ICP(Iterative Closest Point) は、2つの点群それぞれの点同士を距離に基づいて対応づけ、その対応関係の誤差が最小になるよう位置合わせ(剛体変換)を反復的に推定する手法である。単純な点対点(point-to-point)ではなく、点の局所的な幾何形状から法線ベクトルを求め、点と平面の距離を最小化する点対面(point-to-plane)方式にすると収束が速く局所解に陥りにくい。点\mathbf{p}_iに対応する平面が法線\mathbf{n}_i・平面上の点\mathbf{q}_iで表されるとき、点と平面の距離は

d_i = \mathbf{n}_i^{\top} (\mathbf{p}_i - \mathbf{q}_i)

で与えられ、求めたい回転\mathbf{R}・並進\mathbf{t}は次を最小化することで得られる。

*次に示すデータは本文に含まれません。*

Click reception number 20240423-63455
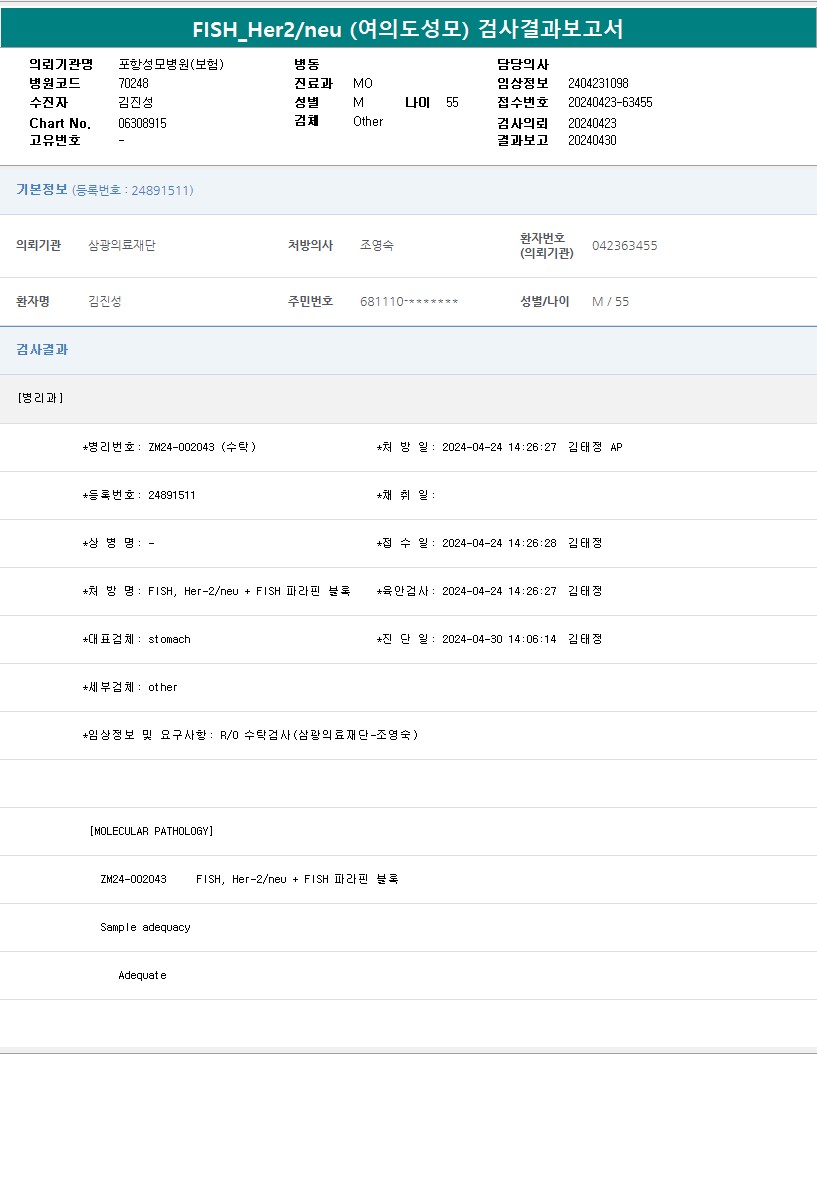This screenshot has height=1181, width=817. (x=610, y=102)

\min_{\mathbf{R}, \mathbf{t}} \sum_i \left( \mathbf{n}_i^{\top} \left( \mathbf{R}\mathbf{p}_i + \mathbf{t} - \mathbf{q}_i \right) \right)^2

ただしLiDAR点群は垂直方向にスパース(層状)な構造を持つため、法線推定を素直に全点群へ適用すると精度が落ちるという固有の難しさもある。

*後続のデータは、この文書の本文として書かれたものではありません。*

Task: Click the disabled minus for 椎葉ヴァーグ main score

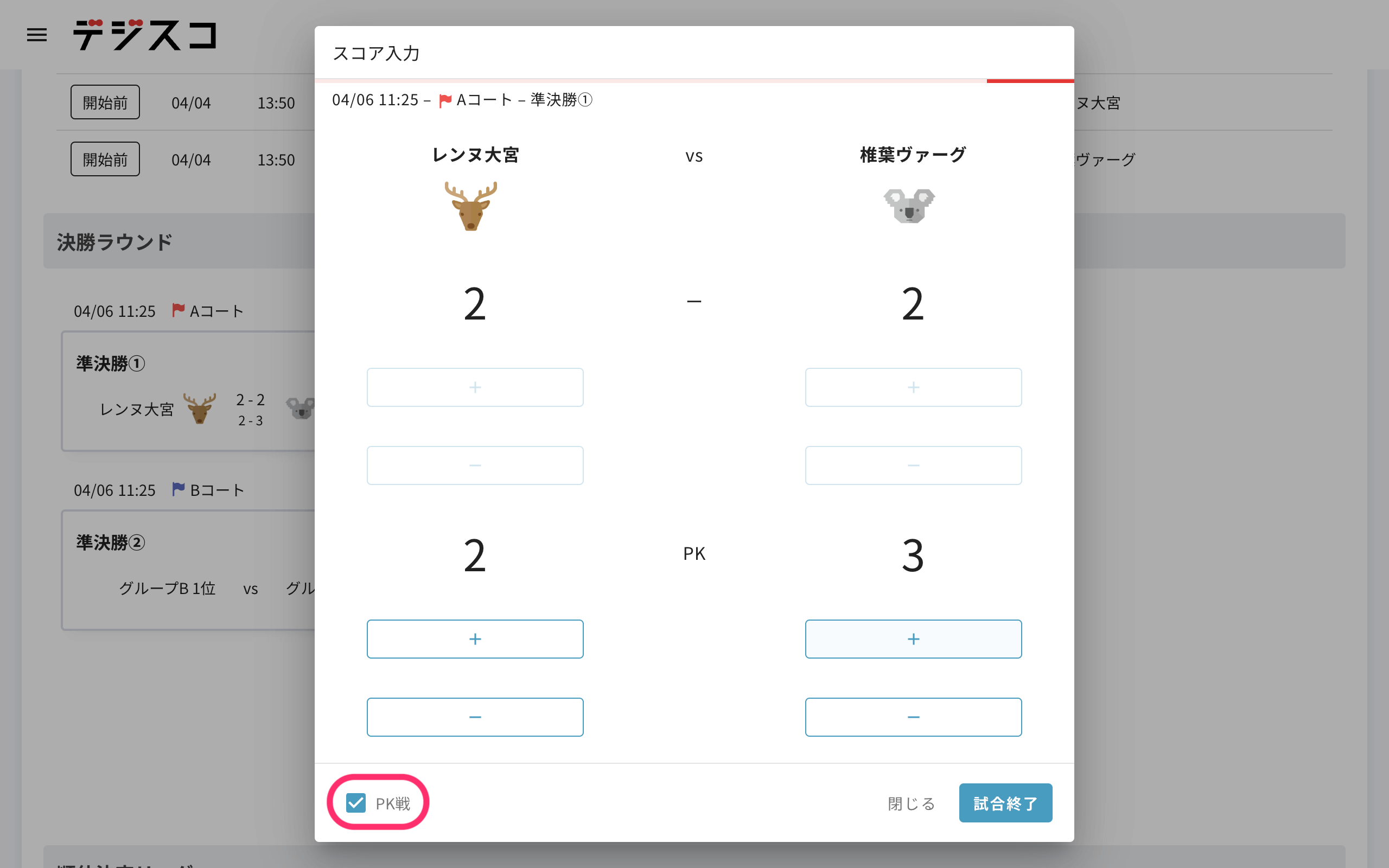Action: click(913, 465)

NDT(Normal Distribution Transform) はICPとは異なるアプローチを取り、点群を格子状のボクセルに区切り、各ボクセル内の点群分布をガウス分布(正規分布)として表現する。個々の点同士を直接対応づけるのではなく、この確率密度関数同士の適合度を最適化することで、ノイズの影響を受けにくい位置合わせを実現する。

FAST-LIOのような直接法は、これら伝統的なスキャンマッチングの明示的な対応づけ処理そのものを回避し、点群を直接地図(ボクセル構造)へレジストレーションすることで計算効率を高めている点に特徴がある。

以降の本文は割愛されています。